Still #9 highest yield on the list of dividend champions and dividend easily covered, growing book value. Most of the other yield-type insurance companies have moved back to higher valuations, so ORI will get there. Maybe it's still a bit messy for some investors to get into.
Very curious that some one is selling after the earnings. I heard the call and one group was unhappy that the company was looking out for policy holders and not shareholders. in the long run that is going to be good for shareholders.
Sentiment: Strong Buy
Now that the mortgage business has stabilized and is in fact adding to profits now, I think you see ORI get rerated higher. It is about 25% cheaper than peers based on many metrics and historical valuations, so it should move to in-line, I think this year.
Plus, it will have no problem increasing it's dividend again maintaining its dividend aristocrat status and people are still hunting for income with the low bond yields available.

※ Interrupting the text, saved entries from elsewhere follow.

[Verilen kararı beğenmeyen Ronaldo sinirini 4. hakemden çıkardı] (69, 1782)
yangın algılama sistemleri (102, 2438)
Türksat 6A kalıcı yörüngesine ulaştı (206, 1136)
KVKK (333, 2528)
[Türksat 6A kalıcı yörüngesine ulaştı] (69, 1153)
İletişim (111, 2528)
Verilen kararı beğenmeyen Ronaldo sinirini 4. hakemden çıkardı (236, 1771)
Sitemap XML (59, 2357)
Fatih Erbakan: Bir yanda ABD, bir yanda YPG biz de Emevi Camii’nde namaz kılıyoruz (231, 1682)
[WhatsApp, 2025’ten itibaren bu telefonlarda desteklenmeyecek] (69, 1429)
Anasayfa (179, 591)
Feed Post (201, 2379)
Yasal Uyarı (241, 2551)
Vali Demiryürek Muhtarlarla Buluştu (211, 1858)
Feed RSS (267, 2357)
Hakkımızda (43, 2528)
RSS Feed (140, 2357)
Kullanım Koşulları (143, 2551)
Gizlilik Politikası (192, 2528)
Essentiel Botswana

The general increase in market returns, especially T-bills hitting 3% should also help assuming loss ratios do not increase. The yield is still so nice that the real return, at 20, is closer to 25% in one year. That would be a big hit in any year.
I may be early, but I think we'll be significantly higher this year. The stock should be in the 20's by year end. A buy at 17 per share plus the dividend would be a 20% total return if the stock hits 20. Wall Street probably wants to see the specifics on the mortgage insurance spinoff before they jump on board. But I think it's coming and will be very bullish.